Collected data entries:
------------------------------------------------------------
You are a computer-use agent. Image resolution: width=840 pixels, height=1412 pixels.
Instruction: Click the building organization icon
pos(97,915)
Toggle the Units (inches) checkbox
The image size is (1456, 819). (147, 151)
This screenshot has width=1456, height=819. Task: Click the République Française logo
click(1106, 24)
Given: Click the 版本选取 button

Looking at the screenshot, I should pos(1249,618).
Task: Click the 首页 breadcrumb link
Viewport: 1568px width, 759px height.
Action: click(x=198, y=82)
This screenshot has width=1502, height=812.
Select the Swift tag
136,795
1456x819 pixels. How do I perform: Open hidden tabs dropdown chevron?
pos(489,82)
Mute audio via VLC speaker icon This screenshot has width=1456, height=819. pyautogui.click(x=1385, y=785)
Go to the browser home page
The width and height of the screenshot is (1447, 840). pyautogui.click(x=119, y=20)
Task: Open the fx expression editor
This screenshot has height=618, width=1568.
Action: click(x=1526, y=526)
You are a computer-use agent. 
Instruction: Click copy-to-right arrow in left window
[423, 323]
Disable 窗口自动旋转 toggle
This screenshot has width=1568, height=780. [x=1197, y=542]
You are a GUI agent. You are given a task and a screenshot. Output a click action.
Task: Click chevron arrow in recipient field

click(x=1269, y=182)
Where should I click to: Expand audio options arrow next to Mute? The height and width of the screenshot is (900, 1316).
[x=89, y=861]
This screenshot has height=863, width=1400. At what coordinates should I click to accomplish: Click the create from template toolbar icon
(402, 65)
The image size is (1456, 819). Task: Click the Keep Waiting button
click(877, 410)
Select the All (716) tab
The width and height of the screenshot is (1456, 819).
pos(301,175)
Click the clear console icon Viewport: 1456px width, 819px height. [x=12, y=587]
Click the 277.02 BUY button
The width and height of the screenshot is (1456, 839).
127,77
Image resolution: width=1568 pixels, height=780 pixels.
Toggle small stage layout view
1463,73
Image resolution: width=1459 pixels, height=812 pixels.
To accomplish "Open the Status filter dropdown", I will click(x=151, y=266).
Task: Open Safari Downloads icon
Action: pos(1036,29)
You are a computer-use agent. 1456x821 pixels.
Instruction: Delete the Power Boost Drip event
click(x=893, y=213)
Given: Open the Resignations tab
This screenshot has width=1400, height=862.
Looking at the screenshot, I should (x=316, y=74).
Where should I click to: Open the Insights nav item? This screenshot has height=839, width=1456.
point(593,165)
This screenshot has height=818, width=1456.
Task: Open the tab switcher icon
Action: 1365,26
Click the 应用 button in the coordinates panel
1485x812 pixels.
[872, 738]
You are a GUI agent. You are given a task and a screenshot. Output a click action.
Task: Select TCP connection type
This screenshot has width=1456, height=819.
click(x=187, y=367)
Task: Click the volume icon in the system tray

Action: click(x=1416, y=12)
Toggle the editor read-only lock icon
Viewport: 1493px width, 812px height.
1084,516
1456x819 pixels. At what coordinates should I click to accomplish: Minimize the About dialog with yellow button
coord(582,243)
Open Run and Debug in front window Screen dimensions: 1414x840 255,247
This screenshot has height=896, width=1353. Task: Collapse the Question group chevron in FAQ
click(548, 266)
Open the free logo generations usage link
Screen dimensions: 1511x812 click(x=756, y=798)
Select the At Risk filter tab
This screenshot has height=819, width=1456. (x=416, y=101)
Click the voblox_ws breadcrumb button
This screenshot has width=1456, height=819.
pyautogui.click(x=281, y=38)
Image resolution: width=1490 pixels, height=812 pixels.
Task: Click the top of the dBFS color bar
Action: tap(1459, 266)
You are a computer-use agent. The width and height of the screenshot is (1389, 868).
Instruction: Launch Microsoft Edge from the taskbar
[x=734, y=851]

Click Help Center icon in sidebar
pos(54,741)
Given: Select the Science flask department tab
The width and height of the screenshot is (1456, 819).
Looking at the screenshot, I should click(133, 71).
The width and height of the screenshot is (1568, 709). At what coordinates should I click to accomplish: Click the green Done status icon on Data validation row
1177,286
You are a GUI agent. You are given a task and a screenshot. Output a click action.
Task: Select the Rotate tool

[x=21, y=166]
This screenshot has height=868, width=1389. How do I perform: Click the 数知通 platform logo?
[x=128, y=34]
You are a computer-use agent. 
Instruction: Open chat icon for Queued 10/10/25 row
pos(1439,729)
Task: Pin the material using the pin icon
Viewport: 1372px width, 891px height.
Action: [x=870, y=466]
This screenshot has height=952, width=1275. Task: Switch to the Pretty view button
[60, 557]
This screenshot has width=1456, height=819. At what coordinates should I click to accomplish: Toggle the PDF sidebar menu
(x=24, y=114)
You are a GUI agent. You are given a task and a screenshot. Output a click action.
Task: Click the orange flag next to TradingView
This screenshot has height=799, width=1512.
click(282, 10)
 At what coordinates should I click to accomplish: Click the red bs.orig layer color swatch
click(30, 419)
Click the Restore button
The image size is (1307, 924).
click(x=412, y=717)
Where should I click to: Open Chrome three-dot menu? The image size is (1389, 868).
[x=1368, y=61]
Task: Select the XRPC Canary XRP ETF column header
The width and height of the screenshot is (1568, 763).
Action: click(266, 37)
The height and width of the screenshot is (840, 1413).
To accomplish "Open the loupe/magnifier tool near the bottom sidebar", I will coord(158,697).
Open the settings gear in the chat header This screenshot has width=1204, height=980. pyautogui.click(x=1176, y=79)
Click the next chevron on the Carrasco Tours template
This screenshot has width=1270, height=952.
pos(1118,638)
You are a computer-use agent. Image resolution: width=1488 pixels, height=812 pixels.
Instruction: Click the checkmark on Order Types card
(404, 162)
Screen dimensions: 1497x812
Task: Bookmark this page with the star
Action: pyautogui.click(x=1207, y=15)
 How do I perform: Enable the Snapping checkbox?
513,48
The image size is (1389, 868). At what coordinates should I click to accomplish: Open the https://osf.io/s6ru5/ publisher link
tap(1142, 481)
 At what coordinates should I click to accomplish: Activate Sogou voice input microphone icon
------------------------------------------------------------
PROBLEM DETAILS:
Copy each line of the entries exactly.

WRITTEN ANSWER:
You are a computer-use agent. Image resolution: width=840 pixels, height=1412 pixels.
Instruction: Click the building organization icon
pos(97,915)
Toggle the Units (inches) checkbox
The image size is (1456, 819). (147, 151)
This screenshot has width=1456, height=819. Task: Click the République Française logo
click(1106, 24)
Given: Click the 版本选取 button

Looking at the screenshot, I should pos(1249,618).
Task: Click the 首页 breadcrumb link
Viewport: 1568px width, 759px height.
Action: click(x=198, y=82)
This screenshot has width=1502, height=812.
Select the Swift tag
136,795
1456x819 pixels. How do I perform: Open hidden tabs dropdown chevron?
pos(489,82)
Mute audio via VLC speaker icon This screenshot has width=1456, height=819. pyautogui.click(x=1385, y=785)
Go to the browser home page
The width and height of the screenshot is (1447, 840). pyautogui.click(x=119, y=20)
Task: Open the fx expression editor
This screenshot has height=618, width=1568.
Action: click(x=1526, y=526)
You are a computer-use agent. 
Instruction: Click copy-to-right arrow in left window
[423, 323]
Disable 窗口自动旋转 toggle
This screenshot has width=1568, height=780. [x=1197, y=542]
You are a GUI agent. You are given a task and a screenshot. Output a click action.
Task: Click chevron arrow in recipient field

click(x=1269, y=182)
Where should I click to: Expand audio options arrow next to Mute? The height and width of the screenshot is (900, 1316).
[x=89, y=861]
This screenshot has height=863, width=1400. At what coordinates should I click to accomplish: Click the create from template toolbar icon
(402, 65)
The image size is (1456, 819). Task: Click the Keep Waiting button
click(877, 410)
Select the All (716) tab
The width and height of the screenshot is (1456, 819).
pos(301,175)
Click the clear console icon Viewport: 1456px width, 819px height. [x=12, y=587]
Click the 277.02 BUY button
The width and height of the screenshot is (1456, 839).
127,77
Image resolution: width=1568 pixels, height=780 pixels.
Toggle small stage layout view
1463,73
Image resolution: width=1459 pixels, height=812 pixels.
To accomplish "Open the Status filter dropdown", I will click(x=151, y=266).
Task: Open Safari Downloads icon
Action: pos(1036,29)
You are a computer-use agent. 1456x821 pixels.
Instruction: Delete the Power Boost Drip event
click(x=893, y=213)
Given: Open the Resignations tab
This screenshot has width=1400, height=862.
Looking at the screenshot, I should (x=316, y=74).
Where should I click to: Open the Insights nav item? This screenshot has height=839, width=1456.
point(593,165)
This screenshot has height=818, width=1456.
Task: Open the tab switcher icon
Action: 1365,26
Click the 应用 button in the coordinates panel
1485x812 pixels.
[872, 738]
You are a GUI agent. You are given a task and a screenshot. Output a click action.
Task: Select TCP connection type
This screenshot has width=1456, height=819.
click(x=187, y=367)
Task: Click the volume icon in the system tray

Action: click(x=1416, y=12)
Toggle the editor read-only lock icon
Viewport: 1493px width, 812px height.
1084,516
1456x819 pixels. At what coordinates should I click to accomplish: Minimize the About dialog with yellow button
coord(582,243)
Open Run and Debug in front window Screen dimensions: 1414x840 255,247
This screenshot has height=896, width=1353. Task: Collapse the Question group chevron in FAQ
click(548, 266)
Open the free logo generations usage link
Screen dimensions: 1511x812 click(x=756, y=798)
Select the At Risk filter tab
This screenshot has height=819, width=1456. (x=416, y=101)
Click the voblox_ws breadcrumb button
This screenshot has width=1456, height=819.
pyautogui.click(x=281, y=38)
Image resolution: width=1490 pixels, height=812 pixels.
Task: Click the top of the dBFS color bar
Action: tap(1459, 266)
You are a computer-use agent. The width and height of the screenshot is (1389, 868).
Instruction: Launch Microsoft Edge from the taskbar
[x=734, y=851]

Click Help Center icon in sidebar
pos(54,741)
Given: Select the Science flask department tab
The width and height of the screenshot is (1456, 819).
Looking at the screenshot, I should click(133, 71).
The width and height of the screenshot is (1568, 709). At what coordinates should I click to accomplish: Click the green Done status icon on Data validation row
1177,286
You are a GUI agent. You are given a task and a screenshot. Output a click action.
Task: Select the Rotate tool

[x=21, y=166]
This screenshot has height=868, width=1389. How do I perform: Click the 数知通 platform logo?
[x=128, y=34]
You are a computer-use agent. 
Instruction: Open chat icon for Queued 10/10/25 row
pos(1439,729)
Task: Pin the material using the pin icon
Viewport: 1372px width, 891px height.
Action: [x=870, y=466]
This screenshot has height=952, width=1275. Task: Switch to the Pretty view button
[60, 557]
This screenshot has width=1456, height=819. At what coordinates should I click to accomplish: Toggle the PDF sidebar menu
(x=24, y=114)
You are a GUI agent. You are given a task and a screenshot. Output a click action.
Task: Click the orange flag next to TradingView
This screenshot has height=799, width=1512.
click(282, 10)
 At what coordinates should I click to accomplish: Click the red bs.orig layer color swatch
click(30, 419)
Click the Restore button
The image size is (1307, 924).
click(x=412, y=717)
Where should I click to: Open Chrome three-dot menu? The image size is (1389, 868).
[x=1368, y=61]
Task: Select the XRPC Canary XRP ETF column header
The width and height of the screenshot is (1568, 763).
Action: click(266, 37)
The height and width of the screenshot is (840, 1413).
To accomplish "Open the loupe/magnifier tool near the bottom sidebar", I will coord(158,697).
Open the settings gear in the chat header This screenshot has width=1204, height=980. pyautogui.click(x=1176, y=79)
Click the next chevron on the Carrasco Tours template
This screenshot has width=1270, height=952.
pos(1118,638)
You are a computer-use agent. Image resolution: width=1488 pixels, height=812 pixels.
Instruction: Click the checkmark on Order Types card
(404, 162)
Screen dimensions: 1497x812
Task: Bookmark this page with the star
Action: pyautogui.click(x=1207, y=15)
 How do I perform: Enable the Snapping checkbox?
513,48
The image size is (1389, 868). At what coordinates should I click to accomplish: Open the https://osf.io/s6ru5/ publisher link
tap(1142, 481)
 At what coordinates should I click to accomplish: Activate Sogou voice input microphone icon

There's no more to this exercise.